* WHAT IS REQUIRED *
Copy the records again from the line that has "Collapse the Sub-Agent Traces section" through the line that has "point(32,208)", text and all, but offset every answer coordinate by -110. Leave the pictures out.
### PROVIDED DATA ###
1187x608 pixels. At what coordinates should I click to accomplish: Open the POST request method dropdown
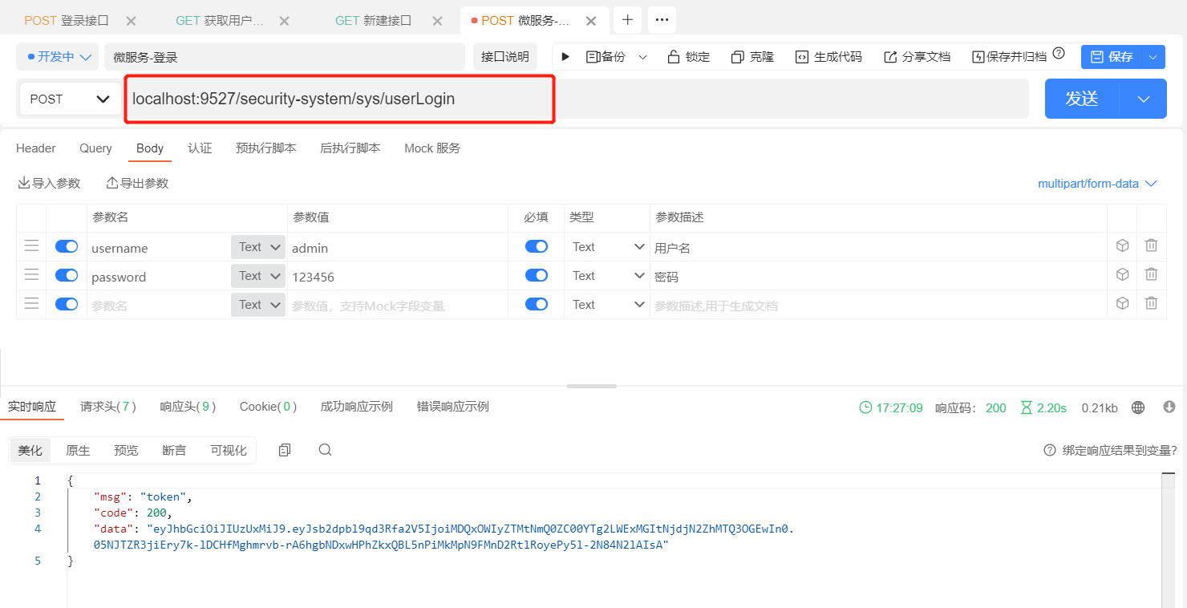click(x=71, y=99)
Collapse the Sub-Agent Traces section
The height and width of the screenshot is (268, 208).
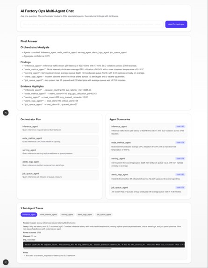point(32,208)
###
### PROVIDED DATA ###
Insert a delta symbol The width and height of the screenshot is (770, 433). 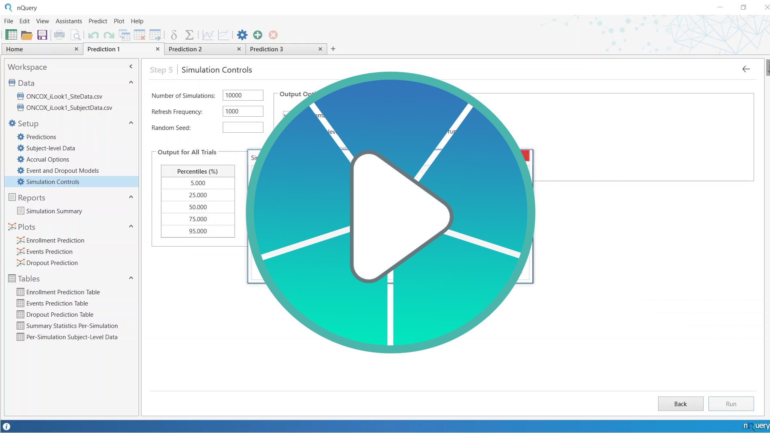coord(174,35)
###
* PROBLEM SOLUTION *
Collapse the Sub-Agent Traces section
The height and width of the screenshot is (268, 208).
point(-78,98)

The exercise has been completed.